HKEX(00388.HK)は、ハンセン指数先物および他の6つの株価指数先物契約の時間外取引における価格制限幅を従来の±5%から±6%に拡大したと、同取引所運営会社が発表した。この変更は、通常の日中取引終了後に実施されるT+1セッションに適用され、両セッション間の休憩時間の短縮計画に伴うものである。
「より広い価格制限は、セッション内のより大きな価格変動に対応し、時間外セッション中の継続的な価格発見を支援する」とHKEXは述べた。同取引所はTセッションとT+1セッション間の新たな休憩時間について具体的な言及は避けたが、実践セッション後に詳細を伝達するとしている。
対象となる契約は、ハンセン指数先物、ハンセン・トータルリターン指数先物、ハンセン中国企業指数先物、ハンセン中国企業トータルリターン指数先物、ハンセンテック指数先物、ミニ・ハンセン指数先物、ミニ・ハンセン中国企業指数先物である。ハンセン生物科技指数先物は対象外となっている。
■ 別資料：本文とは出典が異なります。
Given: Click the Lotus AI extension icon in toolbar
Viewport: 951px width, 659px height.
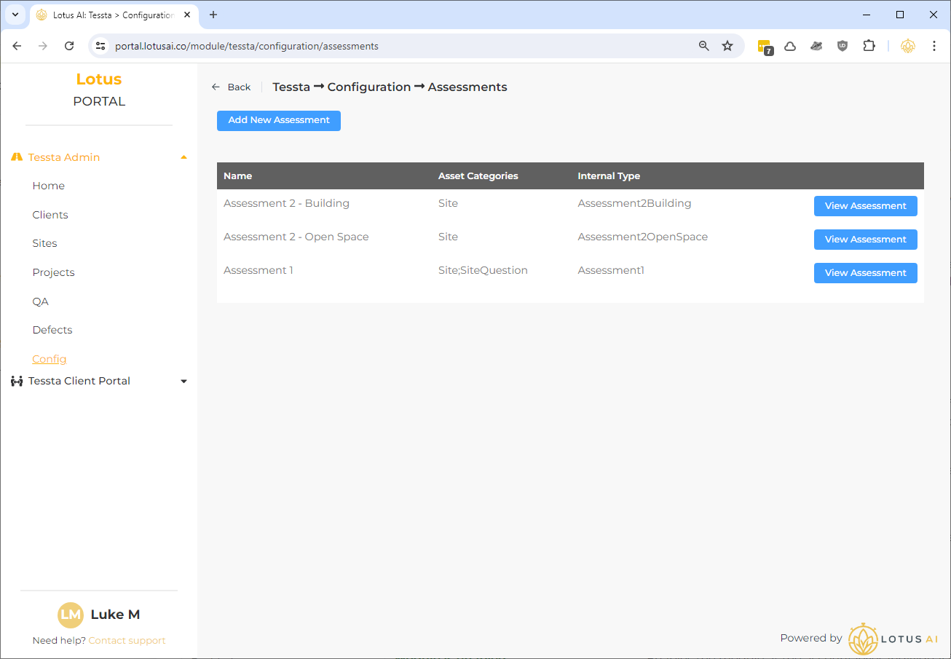Looking at the screenshot, I should (907, 46).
HKEXは2026年6月20日に実践セッションを実施し、取引参加者が運用準備を確認できるようにする。
より広い変動幅は、より大きな価格発見を可能にし、時間外取引においてより多くのアルゴリズム取引や裁定取引活動を誘引する可能性があり、流動性と取引量の増加につながる可能性がある。しかし、レバレッジを効かせた先物トレーダーにとっては短期的なボラティリティリスクが高まり、より大きな変動幅に直面することになる。この動きは、時間外取引活動で他のグローバル取引所と競争する中で、HKEXが自社の市場インフラに自信を持っていることを示している。
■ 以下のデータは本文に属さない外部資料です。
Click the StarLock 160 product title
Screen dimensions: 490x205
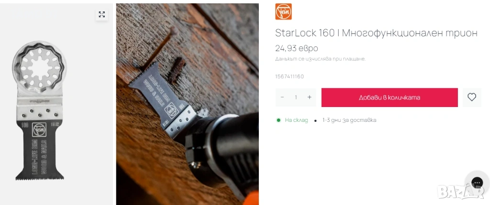[376, 33]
今回の調整は、セッション内のボラティリティパターンの変化に伴い、グローバルな取引所が取引バンドを拡大するという広範なトレンドに沿ったものである。CMEグループは、高ボラティリティ期間中に株式指数先物に対して20%以上に拡大できる動的な価格制限を採用している。HKEXの6%への引き上げは、香港の競争力を維持しつつ、無秩序な取引に対する安全策を維持するものだと、市場参加者は述べている。
トレーダーにとって、この変更は直接的な財務的影響を及ぼす。ハンセン指数先物契約は、指数ポイントあたり50香港ドルで評価される。6%の変動は、1契約あたり約57,000香港ドルの変動幅に相当し、従来の5%制限下での約47,500香港ドルから拡大する。1ポイントあたり10香港ドルで評価されるミニHSI先物も、それに対応して小規模ながら比例した増加となる。
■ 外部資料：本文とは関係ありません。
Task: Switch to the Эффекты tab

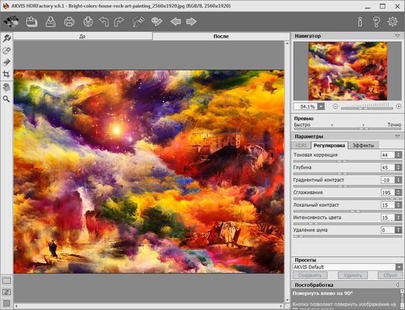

HKEXが時間外取引の価格制限を最後に調整したのは2023年で、同じ一連の契約について従来の±3%から±5%に拡大した。この変更は、香港市場でボラティリティが高まり、ハンセン指数が複数回にわたり4%を超えるセッション内変動を記録した時期に続くものである。今回の6%への引き上げは、許容範囲のさらなる20%拡大を意味する。
今回のルール変更は、HKEXが取引時間の延長とデリバティブエコシステムの拡大を推進する中で行われた。同取引所は、香港時間16:00の日中セッション終了から17:15の時間外セッション開始までの60分間の休憩時間の短縮について、市場参加者と協議を進めてきた。ギャップが短縮されれば、セッション間の情報蓄積の窓が狭まるため、より広い価格制限が必要な安全策となる。
6月20日の実践セッションでは、ブローカーや取引会社が本番稼働日を前にシステムをテストすることができる。HKEXは、セッション終了後、参加者の準備状況が確認され次第、新たな価格制限の発効日を発表するとしている。
本記事は情報提供のみを目的としており、投資助言を構成するものではない。